> _Exercise task A_
Return the lines of the records verbatim, starting at the line containing "Given: Click the PDF" and ending at the last line of the records.

> _Text block_
[Python-Dev] Byte code arguments from two to one byte: did anyone try this?

Mon Jan 31 10:17:51 CET 2011

I tried to find any research on this subject, but I couldn't find any,
so I'll be daring and vulnerable and just try it out to see what your  
thoughts
are.
I single stepped a simple loop in Python to see where the efficiency  
bottlenecks are.
I was impressed by the optimizations already in there, but I still  
dare to suggest an optimization that from my estimates might shave  
off a few cycles, speeding up Python about 5%.
The idea is simple: change the byte code argument values from two  
bytes to one.
Implications are:
- code changes are relatively simple, see below
- fewer memory reads, which are becoming more and more expensive
- saves three instructions for every opcode with args (i.e. most of  
them)

Code changes are, as far as I could find:
compile.c:
assemble_emit must produce extended opcodes
     for all cases of more than 8 bits instead of 16

ceval.c:
NEXTARG and PEEKARG need adjustment
EXTENDED_ARG needs adjustment
     (this will be a four byte instruction, which is ugly, I agree)

peephole.c:
GETARG, SETARG, need adjustment
also GETJUMPTGT, CODESIZE
routine tuple_of_constants, fold_binops_on_constants, PyCode_Optimize
     are dependent on instruction length, which will be 2 instead of 3
(search for the digit 3 will find all cases, as far as I checked)

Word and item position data

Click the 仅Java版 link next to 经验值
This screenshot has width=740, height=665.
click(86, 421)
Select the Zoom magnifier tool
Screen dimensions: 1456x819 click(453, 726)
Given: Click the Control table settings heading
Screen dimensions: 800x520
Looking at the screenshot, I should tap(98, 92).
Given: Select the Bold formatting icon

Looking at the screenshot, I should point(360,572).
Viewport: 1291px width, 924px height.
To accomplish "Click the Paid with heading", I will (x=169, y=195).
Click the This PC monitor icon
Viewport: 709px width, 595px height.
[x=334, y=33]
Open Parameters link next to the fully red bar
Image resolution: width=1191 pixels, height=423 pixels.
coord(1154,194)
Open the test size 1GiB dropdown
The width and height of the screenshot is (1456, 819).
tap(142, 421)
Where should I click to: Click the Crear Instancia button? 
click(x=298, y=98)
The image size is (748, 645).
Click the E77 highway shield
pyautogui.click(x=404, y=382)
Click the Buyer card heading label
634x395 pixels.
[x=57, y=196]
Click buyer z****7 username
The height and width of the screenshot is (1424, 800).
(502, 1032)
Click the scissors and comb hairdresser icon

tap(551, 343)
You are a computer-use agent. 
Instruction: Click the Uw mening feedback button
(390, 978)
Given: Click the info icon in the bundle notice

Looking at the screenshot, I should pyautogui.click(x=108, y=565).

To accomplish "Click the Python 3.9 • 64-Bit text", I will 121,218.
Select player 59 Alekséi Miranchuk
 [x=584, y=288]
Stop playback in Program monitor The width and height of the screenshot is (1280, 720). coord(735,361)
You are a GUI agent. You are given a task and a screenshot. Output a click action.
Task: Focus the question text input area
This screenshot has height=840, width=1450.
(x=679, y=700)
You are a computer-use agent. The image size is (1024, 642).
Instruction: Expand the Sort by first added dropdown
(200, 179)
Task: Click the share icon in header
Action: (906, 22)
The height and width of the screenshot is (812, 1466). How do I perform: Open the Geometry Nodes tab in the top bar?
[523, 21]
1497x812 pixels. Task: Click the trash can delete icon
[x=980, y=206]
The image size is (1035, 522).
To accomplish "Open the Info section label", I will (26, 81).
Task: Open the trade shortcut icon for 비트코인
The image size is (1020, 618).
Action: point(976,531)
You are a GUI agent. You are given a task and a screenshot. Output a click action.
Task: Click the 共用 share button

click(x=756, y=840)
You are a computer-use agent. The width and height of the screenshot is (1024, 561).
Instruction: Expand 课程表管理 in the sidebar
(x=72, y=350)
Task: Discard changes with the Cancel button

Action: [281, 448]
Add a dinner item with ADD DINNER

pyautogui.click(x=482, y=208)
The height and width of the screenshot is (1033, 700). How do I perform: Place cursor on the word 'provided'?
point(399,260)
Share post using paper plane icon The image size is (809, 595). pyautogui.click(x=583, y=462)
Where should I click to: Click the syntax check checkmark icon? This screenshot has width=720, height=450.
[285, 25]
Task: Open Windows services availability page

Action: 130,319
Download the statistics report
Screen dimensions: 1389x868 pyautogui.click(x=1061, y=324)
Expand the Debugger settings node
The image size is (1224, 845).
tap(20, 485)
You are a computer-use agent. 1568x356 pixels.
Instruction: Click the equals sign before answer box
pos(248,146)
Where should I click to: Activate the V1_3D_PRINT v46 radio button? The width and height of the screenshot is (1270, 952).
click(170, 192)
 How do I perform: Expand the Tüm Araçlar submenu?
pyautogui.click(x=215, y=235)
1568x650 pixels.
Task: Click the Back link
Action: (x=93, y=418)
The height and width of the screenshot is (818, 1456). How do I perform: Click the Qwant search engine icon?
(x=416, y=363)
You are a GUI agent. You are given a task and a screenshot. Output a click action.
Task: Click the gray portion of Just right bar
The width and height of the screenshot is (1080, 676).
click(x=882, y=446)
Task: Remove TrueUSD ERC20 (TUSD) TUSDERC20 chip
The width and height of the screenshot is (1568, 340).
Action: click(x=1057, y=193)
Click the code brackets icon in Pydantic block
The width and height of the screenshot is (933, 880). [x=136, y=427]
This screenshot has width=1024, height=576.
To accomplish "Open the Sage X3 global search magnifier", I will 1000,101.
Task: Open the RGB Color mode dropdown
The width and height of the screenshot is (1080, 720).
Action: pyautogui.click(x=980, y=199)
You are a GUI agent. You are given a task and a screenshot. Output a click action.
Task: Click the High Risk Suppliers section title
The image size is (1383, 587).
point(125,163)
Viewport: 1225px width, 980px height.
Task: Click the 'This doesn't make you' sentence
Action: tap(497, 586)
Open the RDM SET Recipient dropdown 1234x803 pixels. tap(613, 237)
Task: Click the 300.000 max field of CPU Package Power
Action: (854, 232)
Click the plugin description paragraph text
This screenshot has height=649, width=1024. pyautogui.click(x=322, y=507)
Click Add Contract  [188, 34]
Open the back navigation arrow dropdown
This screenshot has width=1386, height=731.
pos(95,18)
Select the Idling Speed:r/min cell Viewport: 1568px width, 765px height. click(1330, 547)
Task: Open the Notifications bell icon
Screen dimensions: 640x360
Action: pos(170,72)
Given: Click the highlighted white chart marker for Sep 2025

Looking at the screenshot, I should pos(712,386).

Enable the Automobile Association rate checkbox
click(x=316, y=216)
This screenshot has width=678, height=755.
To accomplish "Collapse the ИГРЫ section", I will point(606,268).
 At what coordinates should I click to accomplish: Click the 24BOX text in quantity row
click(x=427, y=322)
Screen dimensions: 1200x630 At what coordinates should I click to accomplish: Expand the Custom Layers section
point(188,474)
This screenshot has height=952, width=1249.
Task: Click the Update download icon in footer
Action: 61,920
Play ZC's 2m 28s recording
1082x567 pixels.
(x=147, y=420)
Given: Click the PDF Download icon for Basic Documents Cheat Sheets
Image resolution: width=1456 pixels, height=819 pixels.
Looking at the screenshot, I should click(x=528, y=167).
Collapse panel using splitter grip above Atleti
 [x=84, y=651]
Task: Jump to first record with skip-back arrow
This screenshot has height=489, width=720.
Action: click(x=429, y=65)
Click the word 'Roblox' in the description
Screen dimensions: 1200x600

> _Exercise task B_
According to the mailing list post on byte code arguments, by about how much did the writer estimate the proposed change would speed up Python?

> _Exercise result A_
Given: Click the PDF Download icon for Basic Documents Cheat Sheets
Image resolution: width=1456 pixels, height=819 pixels.
Looking at the screenshot, I should click(x=528, y=167).
Collapse panel using splitter grip above Atleti
 [x=84, y=651]
Task: Jump to first record with skip-back arrow
This screenshot has height=489, width=720.
Action: click(x=429, y=65)
Click the word 'Roblox' in the description
Screen dimensions: 1200x600

> _Exercise result B_
About 5%.